[Source records]
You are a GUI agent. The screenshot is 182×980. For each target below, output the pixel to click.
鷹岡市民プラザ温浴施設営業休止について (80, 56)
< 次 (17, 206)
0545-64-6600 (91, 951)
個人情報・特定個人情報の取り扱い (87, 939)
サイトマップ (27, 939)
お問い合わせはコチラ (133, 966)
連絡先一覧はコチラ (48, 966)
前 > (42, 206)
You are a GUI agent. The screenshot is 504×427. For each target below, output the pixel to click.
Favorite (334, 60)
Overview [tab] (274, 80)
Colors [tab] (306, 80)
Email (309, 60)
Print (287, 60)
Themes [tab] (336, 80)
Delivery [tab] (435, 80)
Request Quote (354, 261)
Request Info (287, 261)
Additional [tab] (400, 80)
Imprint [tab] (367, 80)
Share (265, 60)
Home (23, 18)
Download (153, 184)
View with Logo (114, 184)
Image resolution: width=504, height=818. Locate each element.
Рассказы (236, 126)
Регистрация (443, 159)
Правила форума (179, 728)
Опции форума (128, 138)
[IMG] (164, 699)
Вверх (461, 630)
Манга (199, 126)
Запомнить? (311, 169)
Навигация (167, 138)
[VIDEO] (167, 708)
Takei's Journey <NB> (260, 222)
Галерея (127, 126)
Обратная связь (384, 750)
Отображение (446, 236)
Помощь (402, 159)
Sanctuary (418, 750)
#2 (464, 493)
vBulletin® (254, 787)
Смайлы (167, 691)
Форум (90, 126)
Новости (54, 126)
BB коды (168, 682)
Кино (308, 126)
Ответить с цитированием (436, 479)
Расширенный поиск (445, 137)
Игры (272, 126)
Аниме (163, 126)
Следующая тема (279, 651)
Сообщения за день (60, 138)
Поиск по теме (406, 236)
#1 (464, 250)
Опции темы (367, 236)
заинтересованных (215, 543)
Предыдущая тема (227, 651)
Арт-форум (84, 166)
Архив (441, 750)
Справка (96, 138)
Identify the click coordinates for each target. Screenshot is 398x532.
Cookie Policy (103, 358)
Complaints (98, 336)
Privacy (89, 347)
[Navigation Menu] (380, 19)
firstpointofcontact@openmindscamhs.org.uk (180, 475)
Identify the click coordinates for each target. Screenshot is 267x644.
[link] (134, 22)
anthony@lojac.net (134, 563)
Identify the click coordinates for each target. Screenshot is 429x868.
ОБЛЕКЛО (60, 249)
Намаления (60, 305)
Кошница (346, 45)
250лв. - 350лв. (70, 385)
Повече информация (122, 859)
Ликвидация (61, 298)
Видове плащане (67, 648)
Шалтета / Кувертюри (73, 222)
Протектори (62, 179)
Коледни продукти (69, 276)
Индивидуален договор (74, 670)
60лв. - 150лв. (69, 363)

### [To be done]
Please count how many of the rows above contain the string "agent", and give only that number.

### [Output for this exercise]
2